▶ _INFORMATION GIVEN_:
----------------
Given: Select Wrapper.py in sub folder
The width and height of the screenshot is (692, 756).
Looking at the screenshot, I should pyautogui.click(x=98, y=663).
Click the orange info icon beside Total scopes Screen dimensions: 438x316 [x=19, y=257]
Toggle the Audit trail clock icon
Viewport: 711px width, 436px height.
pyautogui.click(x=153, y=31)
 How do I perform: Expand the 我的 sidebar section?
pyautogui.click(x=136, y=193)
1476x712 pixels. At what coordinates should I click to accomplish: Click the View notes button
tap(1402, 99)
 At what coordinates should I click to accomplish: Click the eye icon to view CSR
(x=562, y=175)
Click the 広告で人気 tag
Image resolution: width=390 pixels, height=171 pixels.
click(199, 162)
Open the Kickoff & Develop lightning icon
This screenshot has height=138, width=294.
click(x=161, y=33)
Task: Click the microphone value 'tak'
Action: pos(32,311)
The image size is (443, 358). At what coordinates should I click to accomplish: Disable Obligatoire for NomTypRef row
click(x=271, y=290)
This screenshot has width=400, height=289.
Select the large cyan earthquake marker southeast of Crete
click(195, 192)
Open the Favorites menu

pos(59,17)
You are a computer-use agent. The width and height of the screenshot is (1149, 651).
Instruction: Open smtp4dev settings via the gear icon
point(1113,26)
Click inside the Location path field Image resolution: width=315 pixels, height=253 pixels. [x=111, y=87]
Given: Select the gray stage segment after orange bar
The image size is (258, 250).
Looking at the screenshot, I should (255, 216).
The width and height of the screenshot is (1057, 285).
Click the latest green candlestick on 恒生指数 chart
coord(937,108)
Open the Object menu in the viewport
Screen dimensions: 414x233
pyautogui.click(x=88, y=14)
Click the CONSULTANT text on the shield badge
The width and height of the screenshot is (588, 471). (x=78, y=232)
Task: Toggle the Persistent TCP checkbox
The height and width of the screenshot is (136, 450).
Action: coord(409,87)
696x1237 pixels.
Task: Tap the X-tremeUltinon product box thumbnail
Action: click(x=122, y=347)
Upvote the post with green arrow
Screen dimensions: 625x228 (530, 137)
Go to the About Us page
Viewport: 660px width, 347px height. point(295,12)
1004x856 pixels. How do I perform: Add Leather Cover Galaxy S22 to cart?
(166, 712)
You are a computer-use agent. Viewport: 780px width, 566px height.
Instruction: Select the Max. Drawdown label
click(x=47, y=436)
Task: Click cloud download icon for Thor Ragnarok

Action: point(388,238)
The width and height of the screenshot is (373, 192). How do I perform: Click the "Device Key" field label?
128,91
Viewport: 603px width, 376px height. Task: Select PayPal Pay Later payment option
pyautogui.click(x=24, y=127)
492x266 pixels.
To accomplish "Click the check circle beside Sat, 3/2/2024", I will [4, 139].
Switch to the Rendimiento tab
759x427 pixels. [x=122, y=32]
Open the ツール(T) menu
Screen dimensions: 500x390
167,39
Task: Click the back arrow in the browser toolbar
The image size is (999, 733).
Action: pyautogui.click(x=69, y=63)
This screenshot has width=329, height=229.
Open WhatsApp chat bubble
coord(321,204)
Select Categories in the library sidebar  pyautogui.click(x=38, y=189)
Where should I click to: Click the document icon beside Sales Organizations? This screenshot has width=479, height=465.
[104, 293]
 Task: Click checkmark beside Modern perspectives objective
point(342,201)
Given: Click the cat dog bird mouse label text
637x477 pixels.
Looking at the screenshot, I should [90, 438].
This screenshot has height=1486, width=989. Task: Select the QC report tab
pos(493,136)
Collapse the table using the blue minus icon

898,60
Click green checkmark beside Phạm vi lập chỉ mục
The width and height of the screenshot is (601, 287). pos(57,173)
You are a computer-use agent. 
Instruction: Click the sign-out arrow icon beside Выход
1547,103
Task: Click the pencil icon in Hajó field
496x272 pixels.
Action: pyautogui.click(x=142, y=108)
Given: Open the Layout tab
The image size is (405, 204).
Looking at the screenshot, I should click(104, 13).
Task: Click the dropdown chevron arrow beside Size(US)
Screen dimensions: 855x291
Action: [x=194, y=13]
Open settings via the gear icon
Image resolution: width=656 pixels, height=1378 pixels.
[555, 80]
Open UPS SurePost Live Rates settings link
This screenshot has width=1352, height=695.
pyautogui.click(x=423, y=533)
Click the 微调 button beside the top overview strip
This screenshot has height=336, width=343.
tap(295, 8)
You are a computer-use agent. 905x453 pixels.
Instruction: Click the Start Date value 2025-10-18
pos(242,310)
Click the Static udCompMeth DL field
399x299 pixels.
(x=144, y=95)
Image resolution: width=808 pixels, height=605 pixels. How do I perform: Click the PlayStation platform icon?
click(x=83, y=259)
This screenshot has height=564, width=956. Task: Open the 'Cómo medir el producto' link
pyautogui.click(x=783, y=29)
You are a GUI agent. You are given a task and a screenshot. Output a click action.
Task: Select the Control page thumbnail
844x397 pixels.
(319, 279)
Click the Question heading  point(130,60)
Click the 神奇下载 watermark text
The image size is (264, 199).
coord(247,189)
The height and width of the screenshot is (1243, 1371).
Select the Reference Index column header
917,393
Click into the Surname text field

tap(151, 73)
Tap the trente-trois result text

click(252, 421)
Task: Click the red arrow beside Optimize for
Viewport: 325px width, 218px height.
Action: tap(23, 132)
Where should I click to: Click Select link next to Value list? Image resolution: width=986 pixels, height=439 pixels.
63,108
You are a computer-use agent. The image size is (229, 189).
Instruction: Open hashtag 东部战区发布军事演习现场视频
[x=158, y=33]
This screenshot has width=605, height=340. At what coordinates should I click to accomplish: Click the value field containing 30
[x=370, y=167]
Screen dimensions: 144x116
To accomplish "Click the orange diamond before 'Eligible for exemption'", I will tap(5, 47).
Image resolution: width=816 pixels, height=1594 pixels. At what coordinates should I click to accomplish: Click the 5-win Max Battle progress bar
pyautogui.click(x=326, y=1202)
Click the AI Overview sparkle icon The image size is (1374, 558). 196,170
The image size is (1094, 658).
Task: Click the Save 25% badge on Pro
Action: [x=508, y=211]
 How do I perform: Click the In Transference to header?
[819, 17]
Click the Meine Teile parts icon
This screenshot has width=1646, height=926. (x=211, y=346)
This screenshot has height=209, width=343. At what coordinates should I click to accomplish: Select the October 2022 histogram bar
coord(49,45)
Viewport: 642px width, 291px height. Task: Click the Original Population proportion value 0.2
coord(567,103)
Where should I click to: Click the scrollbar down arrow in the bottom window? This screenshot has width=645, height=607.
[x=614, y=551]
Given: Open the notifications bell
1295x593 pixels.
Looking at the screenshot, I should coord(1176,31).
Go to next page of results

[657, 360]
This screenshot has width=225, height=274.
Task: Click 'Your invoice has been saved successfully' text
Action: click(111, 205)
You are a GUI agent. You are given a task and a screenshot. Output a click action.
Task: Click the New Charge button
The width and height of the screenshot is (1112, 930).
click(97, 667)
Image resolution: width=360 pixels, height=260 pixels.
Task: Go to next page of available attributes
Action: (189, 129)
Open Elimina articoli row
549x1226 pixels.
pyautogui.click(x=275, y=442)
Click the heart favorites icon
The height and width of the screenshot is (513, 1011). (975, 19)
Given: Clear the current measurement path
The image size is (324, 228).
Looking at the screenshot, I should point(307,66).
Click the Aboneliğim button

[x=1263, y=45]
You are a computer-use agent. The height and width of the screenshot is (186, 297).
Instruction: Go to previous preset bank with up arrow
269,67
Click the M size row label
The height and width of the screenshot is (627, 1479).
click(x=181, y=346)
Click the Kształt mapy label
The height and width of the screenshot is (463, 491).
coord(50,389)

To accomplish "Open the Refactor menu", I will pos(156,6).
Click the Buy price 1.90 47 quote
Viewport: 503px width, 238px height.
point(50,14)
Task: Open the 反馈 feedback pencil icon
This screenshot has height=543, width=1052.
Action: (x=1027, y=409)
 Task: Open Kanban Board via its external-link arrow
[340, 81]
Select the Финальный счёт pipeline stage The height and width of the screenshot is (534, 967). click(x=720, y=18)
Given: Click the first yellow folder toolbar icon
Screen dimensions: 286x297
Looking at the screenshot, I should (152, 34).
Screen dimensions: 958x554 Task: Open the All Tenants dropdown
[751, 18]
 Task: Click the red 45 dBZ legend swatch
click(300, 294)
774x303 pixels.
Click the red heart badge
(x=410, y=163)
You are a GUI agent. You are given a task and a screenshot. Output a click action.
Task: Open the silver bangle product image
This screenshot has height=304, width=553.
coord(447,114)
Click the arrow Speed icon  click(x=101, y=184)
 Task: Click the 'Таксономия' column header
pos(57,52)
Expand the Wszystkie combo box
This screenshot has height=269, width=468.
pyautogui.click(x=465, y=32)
----------------
▶ _TASK_:
Count the lines of the material that include the word "will", then report only the total.

▶ _ANSWER TO THE PROBLEM_:
3